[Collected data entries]
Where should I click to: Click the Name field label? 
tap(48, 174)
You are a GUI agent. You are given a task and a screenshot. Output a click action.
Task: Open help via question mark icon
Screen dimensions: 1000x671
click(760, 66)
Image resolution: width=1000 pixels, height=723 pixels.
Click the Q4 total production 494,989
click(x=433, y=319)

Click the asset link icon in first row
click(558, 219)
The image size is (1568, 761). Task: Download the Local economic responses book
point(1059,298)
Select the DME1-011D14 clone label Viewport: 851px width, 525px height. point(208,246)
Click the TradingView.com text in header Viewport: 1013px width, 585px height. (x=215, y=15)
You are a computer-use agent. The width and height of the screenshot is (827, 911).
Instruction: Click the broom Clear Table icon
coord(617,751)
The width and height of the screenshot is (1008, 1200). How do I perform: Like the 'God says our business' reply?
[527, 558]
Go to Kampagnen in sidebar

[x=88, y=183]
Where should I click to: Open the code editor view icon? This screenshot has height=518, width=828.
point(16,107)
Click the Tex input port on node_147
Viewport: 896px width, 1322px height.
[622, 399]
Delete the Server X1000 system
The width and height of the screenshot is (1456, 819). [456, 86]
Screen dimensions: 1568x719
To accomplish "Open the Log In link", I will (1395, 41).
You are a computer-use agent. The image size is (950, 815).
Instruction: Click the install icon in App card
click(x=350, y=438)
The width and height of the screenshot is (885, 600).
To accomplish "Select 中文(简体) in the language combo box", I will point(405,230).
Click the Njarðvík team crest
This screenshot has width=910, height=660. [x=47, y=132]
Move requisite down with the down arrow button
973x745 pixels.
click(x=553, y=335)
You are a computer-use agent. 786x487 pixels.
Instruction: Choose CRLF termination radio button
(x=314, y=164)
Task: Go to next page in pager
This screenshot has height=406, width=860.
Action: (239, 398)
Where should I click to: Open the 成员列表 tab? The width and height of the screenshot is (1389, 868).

- WHAT THE EXERCISE ASKS: The expected output is every record, repeated exactly.

- ANSWER SECTION:
Where should I click to: Click the Name field label? 
tap(48, 174)
You are a GUI agent. You are given a task and a screenshot. Output a click action.
Task: Open help via question mark icon
Screen dimensions: 1000x671
click(760, 66)
Image resolution: width=1000 pixels, height=723 pixels.
Click the Q4 total production 494,989
click(x=433, y=319)

Click the asset link icon in first row
click(558, 219)
The image size is (1568, 761). Task: Download the Local economic responses book
point(1059,298)
Select the DME1-011D14 clone label Viewport: 851px width, 525px height. point(208,246)
Click the TradingView.com text in header Viewport: 1013px width, 585px height. (x=215, y=15)
You are a computer-use agent. The width and height of the screenshot is (827, 911).
Instruction: Click the broom Clear Table icon
coord(617,751)
The width and height of the screenshot is (1008, 1200). How do I perform: Like the 'God says our business' reply?
[527, 558]
Go to Kampagnen in sidebar

[x=88, y=183]
Where should I click to: Open the code editor view icon? This screenshot has height=518, width=828.
point(16,107)
Click the Tex input port on node_147
Viewport: 896px width, 1322px height.
[622, 399]
Delete the Server X1000 system
The width and height of the screenshot is (1456, 819). [456, 86]
Screen dimensions: 1568x719
To accomplish "Open the Log In link", I will (1395, 41).
You are a computer-use agent. The image size is (950, 815).
Instruction: Click the install icon in App card
click(x=350, y=438)
The width and height of the screenshot is (885, 600).
To accomplish "Select 中文(简体) in the language combo box", I will point(405,230).
Click the Njarðvík team crest
This screenshot has width=910, height=660. [x=47, y=132]
Move requisite down with the down arrow button
973x745 pixels.
click(x=553, y=335)
You are a computer-use agent. 786x487 pixels.
Instruction: Choose CRLF termination radio button
(x=314, y=164)
Task: Go to next page in pager
This screenshot has height=406, width=860.
Action: (239, 398)
Where should I click to: Open the 成员列表 tab? The width and height of the screenshot is (1389, 868).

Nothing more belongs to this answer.